It should be noted that in the drawing, the reference numerals of the same or corresponding components differ only in their first digit from each other.

It should also be noted that the embodiments described below represent only a limited selection of possible embodiments of the invention. In particular, it is possible to suitably combine the features of individual embodiments with one another, so that a multiplicity of different embodiments are to be regarded as obviously disclosed to the person skilled in the art with the embodiment variants explicitly illustrated here.

FIG. 1 shows the installation of a shielding device 150 in a substrate 110 of a smoke detector 100. The substrate 110 has a mechanical support member 110a and a printed circuit board, wherein the circuit board in the perspective view of FIG. 1 not visible.

On the mechanical support member 110a snap hooks 112 are formed, which are provided for holding a hood, not shown, of the smoke detector 100. The hood is used in a known manner to avoid contamination of the smoke detector and the removal of insects, which can trigger false alarms when it penetrates into the interior of the smoke detector 100.

On the mechanical support member 110a snap hooks 114 are further formed, which in a known manner the attachment of the smoke detector 100 to an in FIG. 1 serve not shown adapter plate. The adapter plate can be fastened, for example, to the wall or, in particular, to the ceiling of a room to be monitored. Thereafter, the smoke detector 100 needs to be latched by means of the snap hook 114 only in the adapter plate.

The smoke detector 100 based on the optical scattered-light principle has a first light-emitting device 120 and a second light-emitting device 130. The light emitting devices 120, 130 each have a light source and an optic. The light source of the first light emitting device 120 may emit light of a first wavelength, and the light source of the second light emitter 130 may emit light of a second wavelength. Since the construction of the spectrally different light emitting devices 120, 130 is known and is not relevant to the invention described in this application, the technical details of the light emitting devices 120, 130 will not be discussed in this application.

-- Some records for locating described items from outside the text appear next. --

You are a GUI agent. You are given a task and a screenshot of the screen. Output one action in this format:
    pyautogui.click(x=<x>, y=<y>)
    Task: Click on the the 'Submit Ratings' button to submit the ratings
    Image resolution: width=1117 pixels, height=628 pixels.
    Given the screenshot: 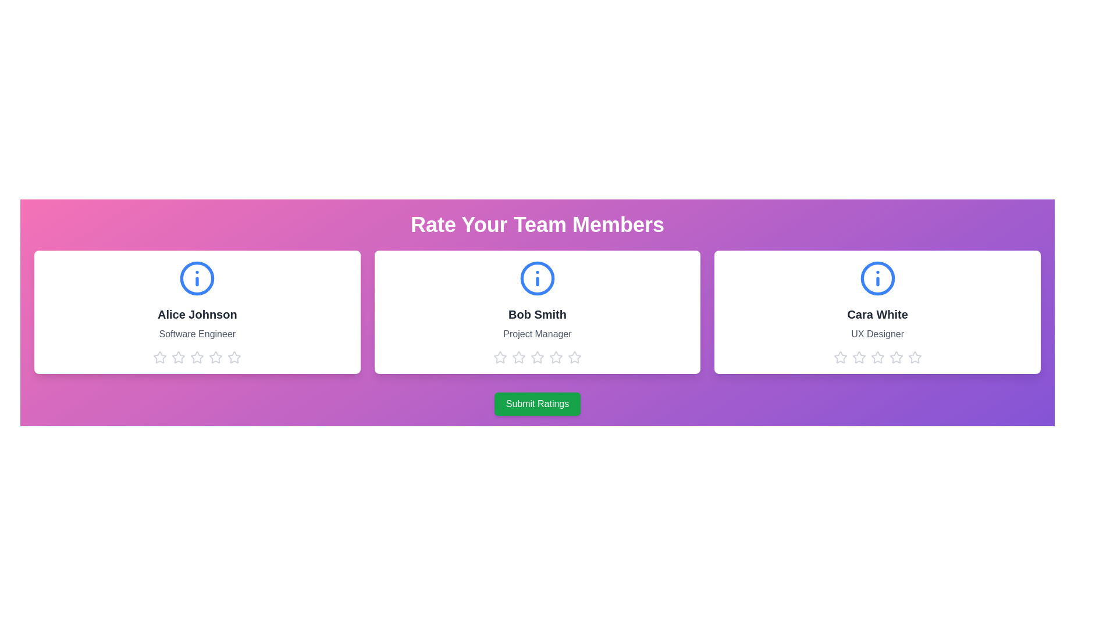 What is the action you would take?
    pyautogui.click(x=537, y=403)
    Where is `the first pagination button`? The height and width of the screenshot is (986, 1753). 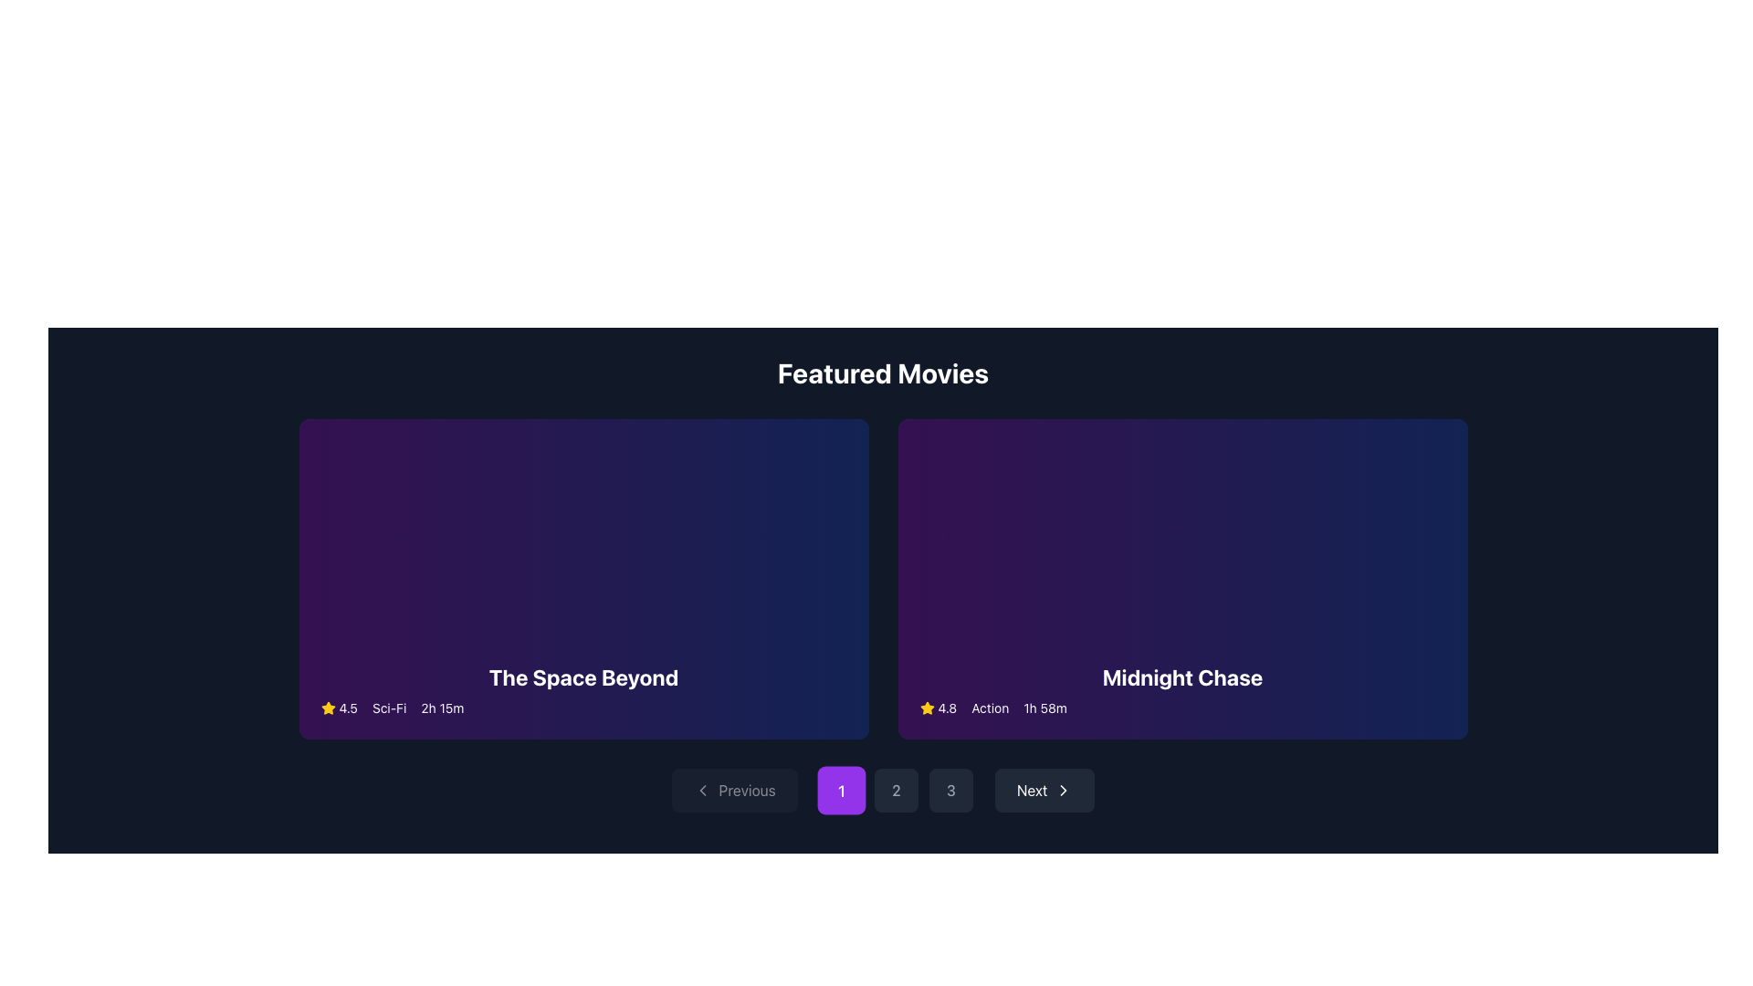
the first pagination button is located at coordinates (840, 790).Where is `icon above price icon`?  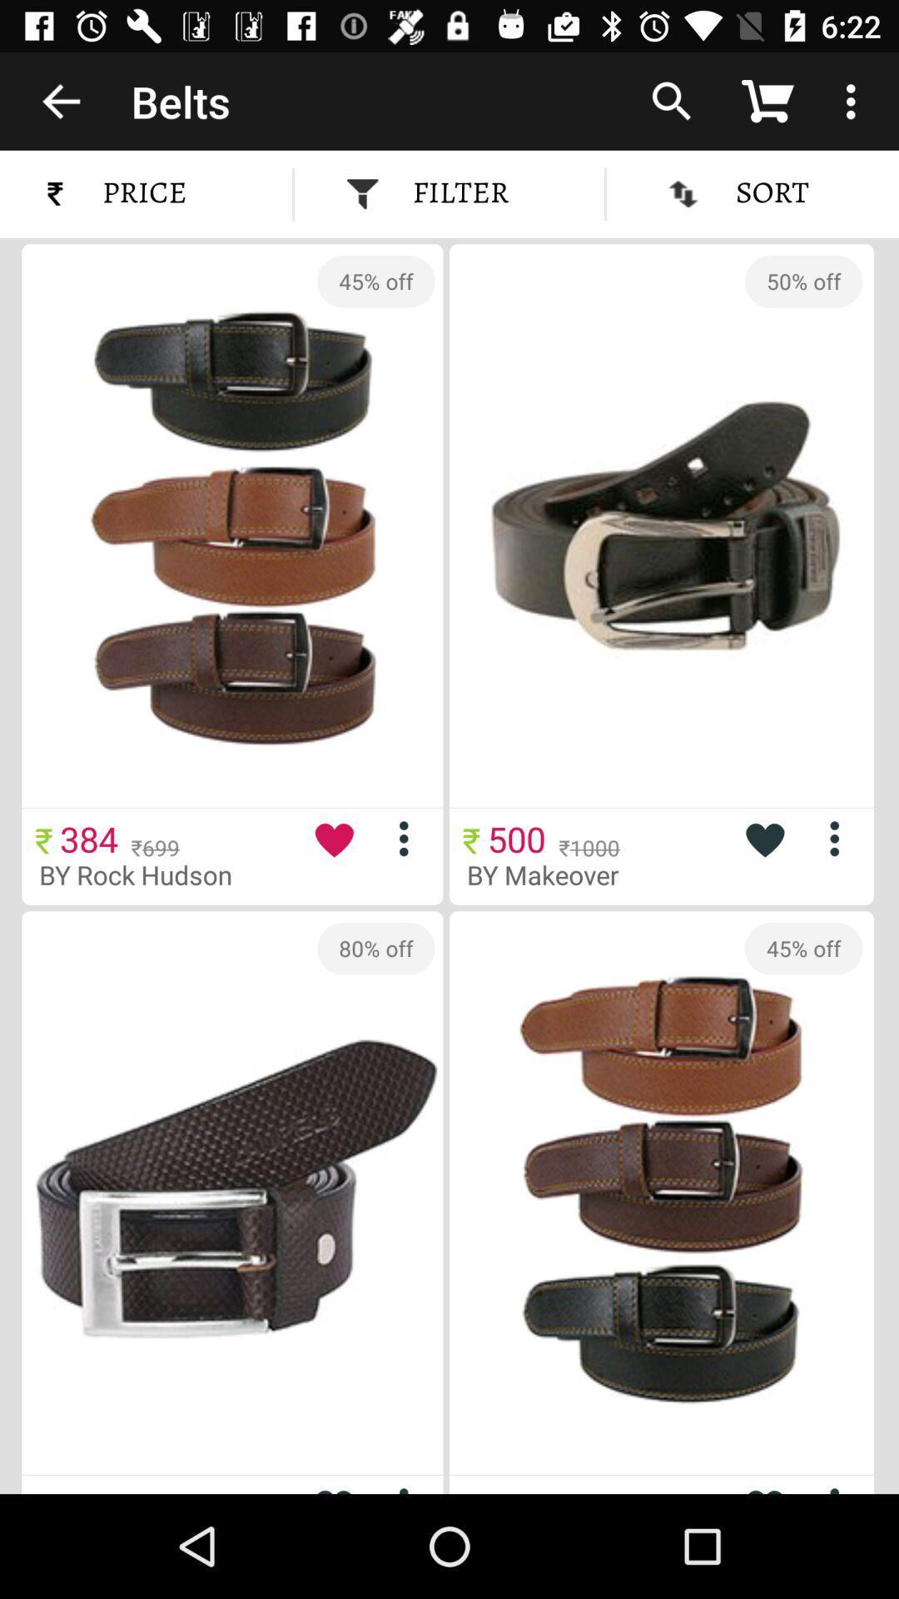
icon above price icon is located at coordinates (60, 100). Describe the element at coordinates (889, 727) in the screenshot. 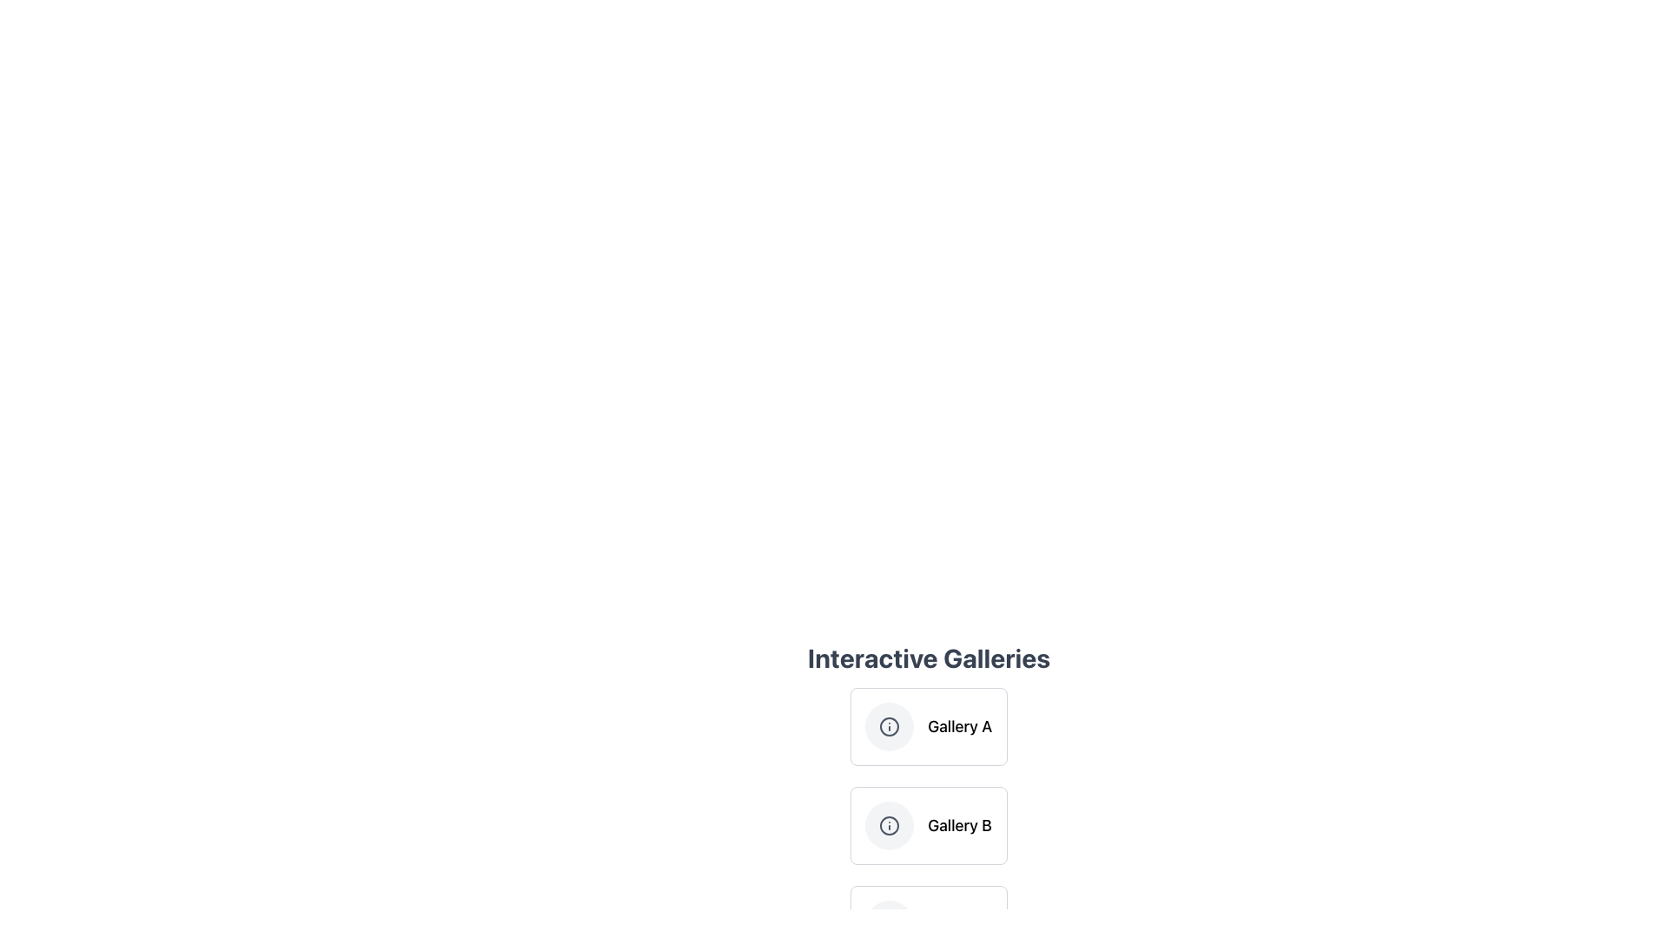

I see `the circular gray icon with an outlined information symbol ('i') located to the left of the text 'Gallery A'` at that location.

How out FIG. 1 can be seen, the smoke detector 100 further comprises a light receiving device 140. The light receiving device 140 has a light receiver 142 configured as a photodiode and a receiver lens 144. Since the scattered light intensity is usually not very large, in particular with a low smoke concentration, a shielding device 150 is provided for the light receiving device 140 which at least partially attenuates the intensity of electromagnetic interference radiation incident on the light receiving device 140 from outside. By the shielding device 150 thus the sensitivity of the light receiving device 140 and thus the entire smoke detector 100 is significantly improved and at the same time significantly reduces the probability of the occurrence of false alarms.

FIG. 1 shows the shielding device 150 shortly before mounting on the substrate 110. The shielding device 150 is thus not yet in relation to the light receiving device 140 at the point where the shielding 150 can exert its shielding effect for the light receiving device 140 and in particular for the photodiode 142 ,

According to the embodiment illustrated here, the shielding device 150 has a front shielding device 152 and a rear shielding device 154. In the installed state, which will be described in more detail below, the front shielding device 152 serves to shield electromagnetic interference radiation which is in FIG. 1 From above or from the top of the light receiving device 140 hits. The rear shield 154 is used to shield electromagnetic interference radiation, which in FIG. 1 from below or laterally from below through the substrate 110 to the light receiving device 140.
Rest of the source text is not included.